SUPPLIED INFORMATION:
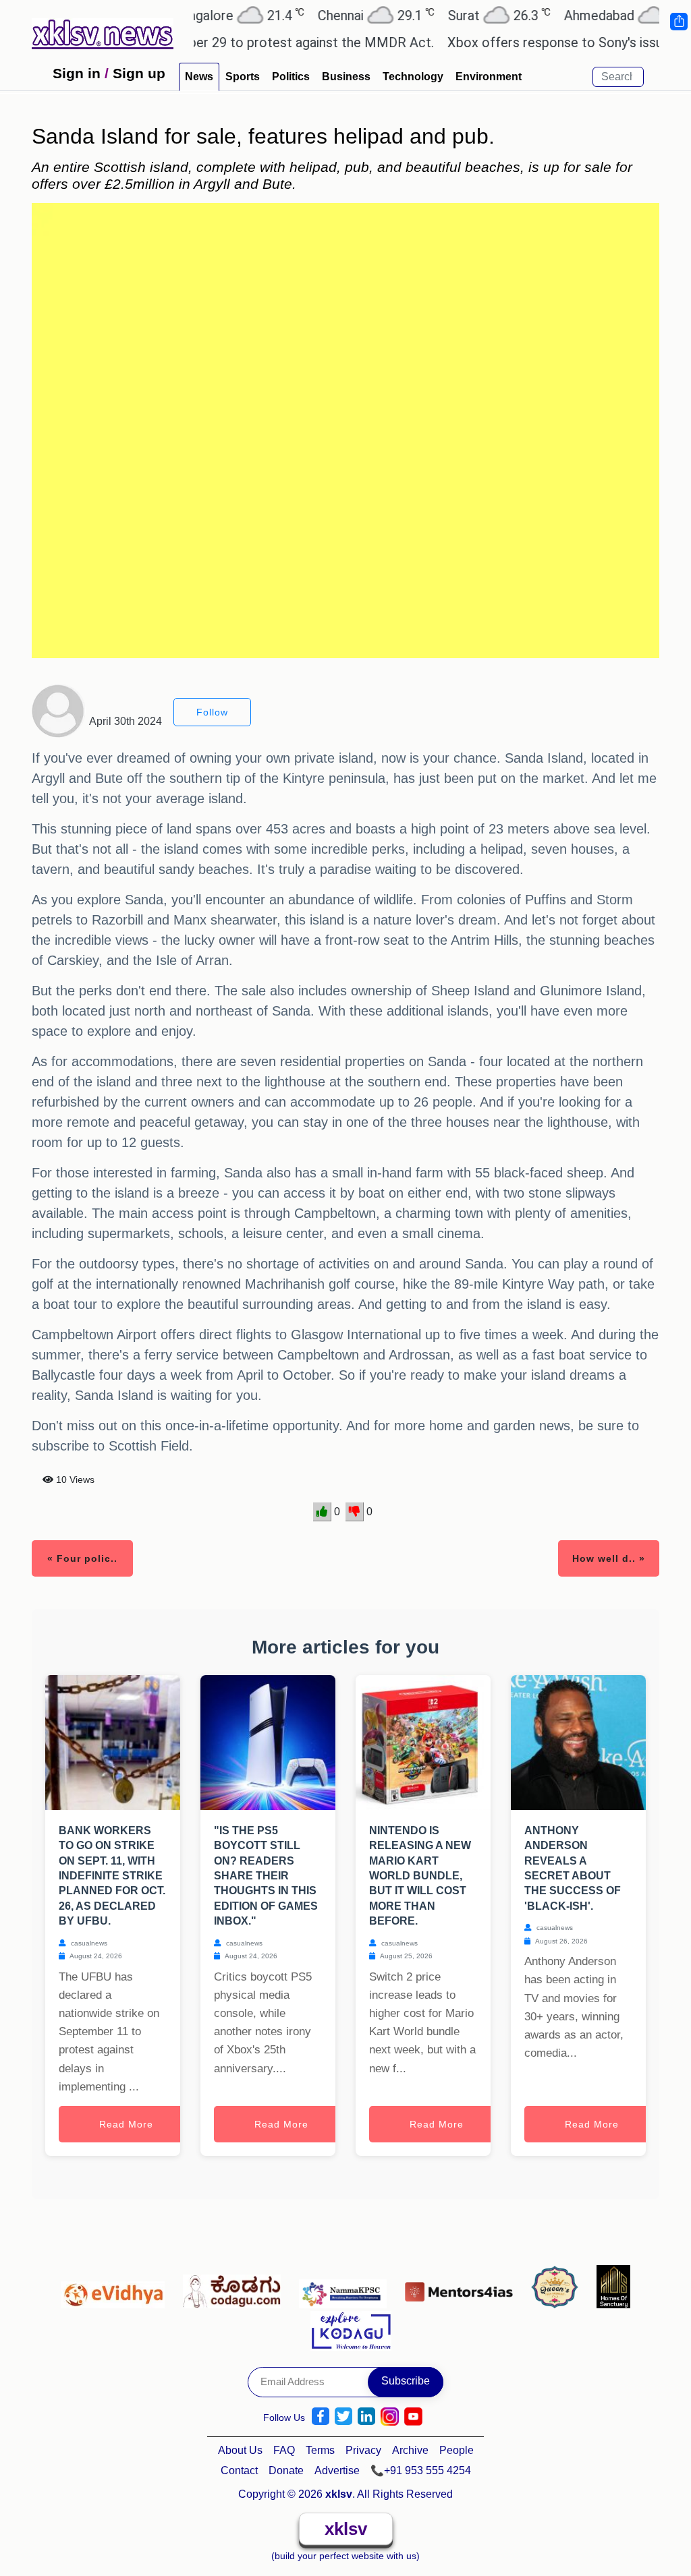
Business (346, 76)
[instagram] (390, 2416)
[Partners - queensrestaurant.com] (558, 2288)
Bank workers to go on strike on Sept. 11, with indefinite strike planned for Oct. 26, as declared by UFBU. (112, 1876)
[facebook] (320, 2416)
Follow (212, 712)
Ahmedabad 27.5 (594, 15)
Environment (488, 76)
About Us (240, 2450)
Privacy (363, 2450)
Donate (286, 2470)
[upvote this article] (322, 1511)
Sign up (139, 73)
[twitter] (343, 2416)
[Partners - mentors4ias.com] (462, 2288)
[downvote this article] (355, 1511)
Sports (242, 76)
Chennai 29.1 (335, 15)
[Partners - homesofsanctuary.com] (613, 2288)
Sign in (77, 73)
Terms (320, 2450)
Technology (413, 76)
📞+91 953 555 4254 (420, 2470)
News (199, 76)
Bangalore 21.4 (198, 15)
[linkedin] (366, 2416)
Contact (239, 2470)
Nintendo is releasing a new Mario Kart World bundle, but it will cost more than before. (420, 1876)
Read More (126, 2124)
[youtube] (413, 2416)
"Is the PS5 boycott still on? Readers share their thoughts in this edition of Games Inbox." (266, 1876)
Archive (410, 2450)
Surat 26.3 (459, 15)
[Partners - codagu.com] (235, 2288)
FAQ (284, 2450)
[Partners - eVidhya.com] (116, 2288)
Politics (291, 76)
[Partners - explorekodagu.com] (350, 2328)
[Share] (678, 21)
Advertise (337, 2470)
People (456, 2450)
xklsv (346, 2529)
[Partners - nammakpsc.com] (346, 2288)
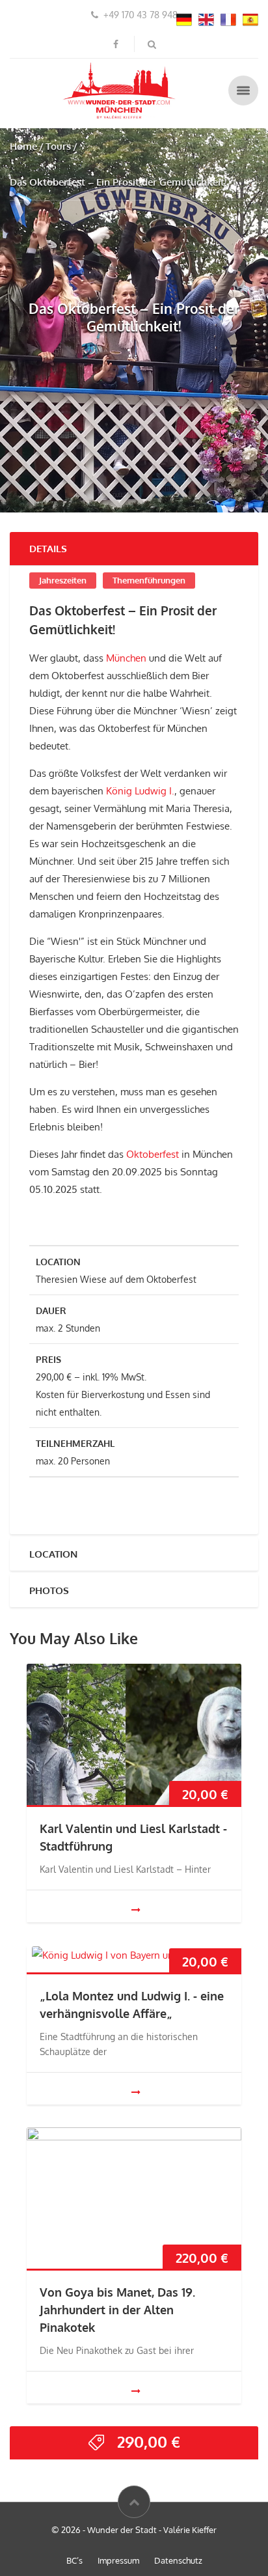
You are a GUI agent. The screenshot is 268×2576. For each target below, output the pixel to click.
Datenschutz (178, 2560)
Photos (49, 1590)
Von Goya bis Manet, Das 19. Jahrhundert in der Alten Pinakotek (117, 2309)
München (126, 658)
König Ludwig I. (140, 791)
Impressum (118, 2560)
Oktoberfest (151, 1154)
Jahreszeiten (63, 580)
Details (48, 548)
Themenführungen (149, 580)
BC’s (74, 2560)
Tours (58, 146)
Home (23, 146)
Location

BRIEF: Nothing but the lines from the first line of the records above to the line with "Sign up (139, 73)", inclusive, should be transcribed exactly, and the pictures must be left out.

EXPECTED ANSWER:
Business (346, 76)
[instagram] (390, 2416)
[Partners - queensrestaurant.com] (558, 2288)
Bank workers to go on strike on Sept. 11, with indefinite strike planned for Oct. 26, as declared by UFBU. (112, 1876)
[facebook] (320, 2416)
Follow (212, 712)
Ahmedabad 27.5 (594, 15)
Environment (488, 76)
About Us (240, 2450)
Privacy (363, 2450)
Donate (286, 2470)
[upvote this article] (322, 1511)
Sign up (139, 73)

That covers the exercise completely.